Molecular Mechanism of Nef-Mediated Inhibition of T Cell Migration in Response to SDF-1α.

Lymphocyte trafficking comprises an intricate multistep process, in which lymphocyte surface integrins, endothelial adhesion molecules, and chemokines produced in the local microenvironment play key roles. We previously reported that HIV-1 nef inhibits T cell chemotaxis in response to the physiological ligand SDF-1αwithout altering CXCR4 expression. Here, we explore the mechanism of this effect. HIV-1 nef significantly reduced the expression of LFA-1, inhibited the adhesion of nef-expressing Jurkat T cells to the HUVEC endothelium, and reduced their transendothelial migration. To gain further insight into how nef mediated these effects, substitution or deletion mutations were introduced into the nef gene, and transwell and transendothelial migration assays were performed.
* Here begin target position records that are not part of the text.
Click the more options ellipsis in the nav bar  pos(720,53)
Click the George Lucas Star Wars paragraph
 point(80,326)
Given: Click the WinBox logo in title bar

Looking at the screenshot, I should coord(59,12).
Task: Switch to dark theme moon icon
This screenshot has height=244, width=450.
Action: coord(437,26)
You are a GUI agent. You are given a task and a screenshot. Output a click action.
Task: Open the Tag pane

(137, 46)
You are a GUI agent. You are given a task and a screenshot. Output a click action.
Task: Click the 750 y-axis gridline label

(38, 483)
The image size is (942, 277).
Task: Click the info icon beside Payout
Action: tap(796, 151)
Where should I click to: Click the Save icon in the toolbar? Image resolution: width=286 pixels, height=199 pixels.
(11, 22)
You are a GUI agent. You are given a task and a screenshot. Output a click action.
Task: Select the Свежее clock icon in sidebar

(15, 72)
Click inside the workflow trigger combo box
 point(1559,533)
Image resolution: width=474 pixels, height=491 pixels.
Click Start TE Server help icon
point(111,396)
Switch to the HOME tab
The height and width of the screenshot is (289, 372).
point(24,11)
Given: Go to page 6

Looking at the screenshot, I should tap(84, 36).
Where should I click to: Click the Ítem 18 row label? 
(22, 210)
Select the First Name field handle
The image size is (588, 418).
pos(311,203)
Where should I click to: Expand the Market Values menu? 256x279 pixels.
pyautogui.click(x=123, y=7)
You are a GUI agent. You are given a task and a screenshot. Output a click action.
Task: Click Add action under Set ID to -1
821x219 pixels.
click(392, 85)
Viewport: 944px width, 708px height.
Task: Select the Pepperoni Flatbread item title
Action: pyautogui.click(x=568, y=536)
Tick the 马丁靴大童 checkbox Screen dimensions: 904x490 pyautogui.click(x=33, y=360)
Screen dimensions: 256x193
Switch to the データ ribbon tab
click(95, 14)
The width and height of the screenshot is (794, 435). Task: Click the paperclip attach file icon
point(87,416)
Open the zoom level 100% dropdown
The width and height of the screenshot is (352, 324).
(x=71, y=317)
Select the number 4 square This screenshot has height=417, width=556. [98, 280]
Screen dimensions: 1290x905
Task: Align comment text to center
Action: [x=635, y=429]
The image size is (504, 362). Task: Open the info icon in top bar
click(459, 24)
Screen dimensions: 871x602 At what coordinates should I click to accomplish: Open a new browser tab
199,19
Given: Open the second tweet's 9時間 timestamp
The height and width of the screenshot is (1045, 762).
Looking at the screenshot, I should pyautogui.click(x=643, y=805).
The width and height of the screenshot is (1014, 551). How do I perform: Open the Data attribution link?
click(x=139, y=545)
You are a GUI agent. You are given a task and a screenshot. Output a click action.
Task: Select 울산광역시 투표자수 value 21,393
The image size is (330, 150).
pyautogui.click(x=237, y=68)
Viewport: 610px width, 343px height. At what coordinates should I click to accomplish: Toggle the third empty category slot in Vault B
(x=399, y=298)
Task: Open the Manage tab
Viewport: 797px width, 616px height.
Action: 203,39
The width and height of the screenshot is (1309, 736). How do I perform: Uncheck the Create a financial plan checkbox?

Deletion of the N-terminus proximal basic-rich domain did not change the nef-mediated inhibitory effects on T cell migration, whereas removal of the myristoylation site or the proline-rich amino acid sequence motif of Nef abolished these effects. Similarly, HIV-1 nef blocked the transendothelial migration of Jurkat T cells across the HUVEC monolayer. However, the observed inhibition of transendothelial migration conferred by the wild type nef expression was significantly but not completely reduced by introduction of mutations in the myristoylation site and proline-rich motif, indicating the involvement of other regions in the nef gene. Taken together, these results demonstrate that HIV-1 nef can impair the transendothelial migration of T cells in response to SDF-1αby disturbing different steps in the process, and that the myristoylation site and/or proline-rich motif are key to this effect. These data help to establish the molecular mechanisms of nef-mediated impairment of the T cell migratory response, an essential component of host defense, and provide the basis for targeted therapeutic interventions in patients with AIDS.